# Homemade LED Light Bar



## zachattack923 (Dec 10, 2011)

I work in a machine show part time while going to school to be a mechanical engineer. My boss gave me a project for one our frequent customers. 
the customer is sending me 10 lights and i have to make 5 light bars for use on Quads, Dirtbikes and Jeeps, thus each bar will have 2 lights in it.

this is the diagram i received along with a long phone call today






the light bars will be made of steel so they can be welded anywhere 

the system will have to run on 12v and have a quick disconnect clip

the lights he is send me
http://www.dealextreme.com/p/5-cree...drop-in-led-module-52-7mm-42mm-8-4v-max-35241
the mod for making them run on 12V
www.candlepowerforums.com/vb/showthread.php?272061-SKU-26106-5xCree-15W-driver-schematics-12V-mod
what i need to know:

what type of resistor do i need to buy(a link would be nice)?
he wants me to change the spring looking things to wires, i assume i can take them off and solder on wires, and that one will be + and the other -
Can i do that?

For the modification for 12v does anyone have a good picture of how to do it,ect?

And do you think it will work? i get paided as long as they turn on, i dont think they will work as well as the 9in Vision X Low Profile Xmitter i have on my jeep. 

If you dont think it will work can you link me to a thread were some one makes some thing similar that works well.

Zach


----------



## fefrie (Dec 22, 2011)

Looks like the leds have a built in regulator since it can run at a variable voltage from 2-8 volts.

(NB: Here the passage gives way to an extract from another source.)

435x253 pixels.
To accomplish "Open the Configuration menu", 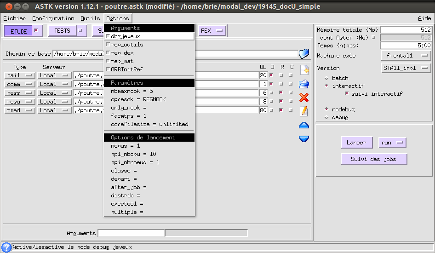I will coord(53,18).
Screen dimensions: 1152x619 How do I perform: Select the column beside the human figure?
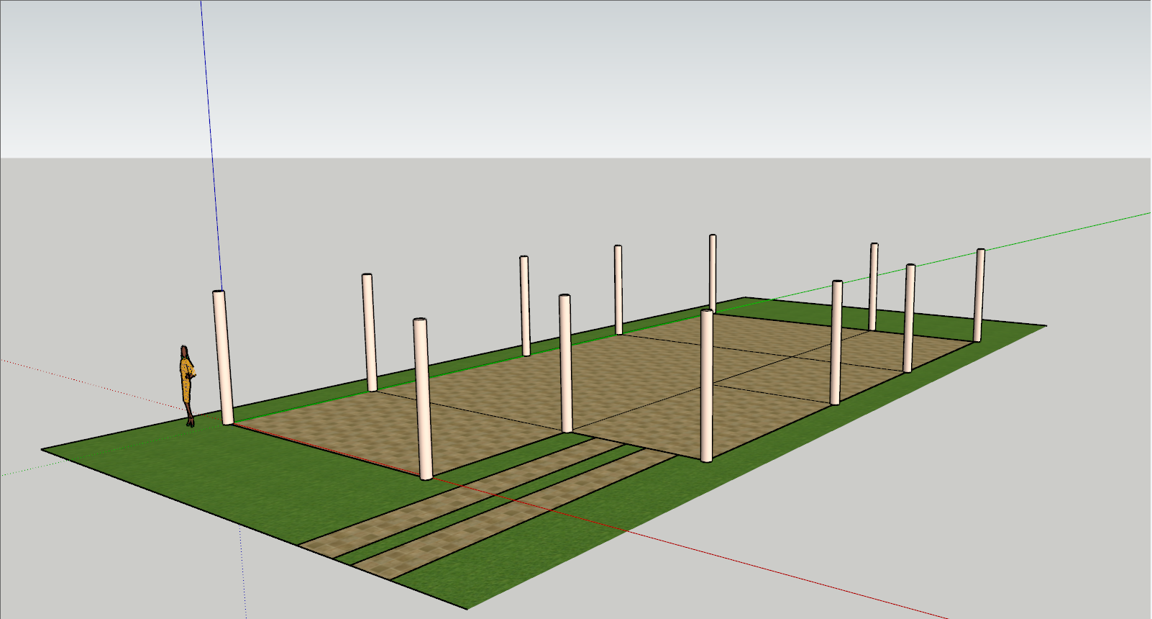click(x=223, y=360)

I did something similar in this thread:

http://www.candlepowerforums.com/vb...convert-LED-bike-light-DIY-to-Scooter-LED-DIY

In that thread, I put in a graph of the driver and emitter voltage.

If you can test the driver to find the maximum driver voltage that will give you the maximum emitter voltage, that that's the most efficent voltage to run the regulator without creating excessive heat.

In my case, it was around 6V, so running 2 lights in series, I could run them without a resistor and in series so that each LED was getting a near optimum 6-7v each. (each regulator could handle 3-12volts)

So in your application, I would guess that if you ran the lights in series, you would be fine without a regulator, since voltages won't go over 16v in a vehicle, but since you don't know what the optimum voltage is for maximum emitter power, you may be slightly under volting the lights, but that would only be a 5-10 loss in max brightness, but the difference probably wouldn't be noticeable.


----------



## SemiMan (Jan 1, 2012)

If this really does use the AS2001, I would not recommend it for any automotive application even after the mod. The IC is only rated at 15V and will likely die a quick death due the voltage spikes (common) on the input. It may work fine for a while, the just die.

Semiman


----------



## Singewald (Mar 27, 2012)

You can gain manual control of the lights by tapping power from an unused position in the fuse box and inserting an adjustable power switch or toggle between the LED lights and the LED power supply.


----------



## bshanahan14rulz (Mar 27, 2012)

You may want to regulate the voltage first. I thought I heard that spikes up to 40V were not unheard of. Relays can cause some serious funk if you don't protect the rest of the circuit from the collapsing emf


----------



## TEEJ (Mar 27, 2012)

You guys realize the OP has one post from December..this one?


----------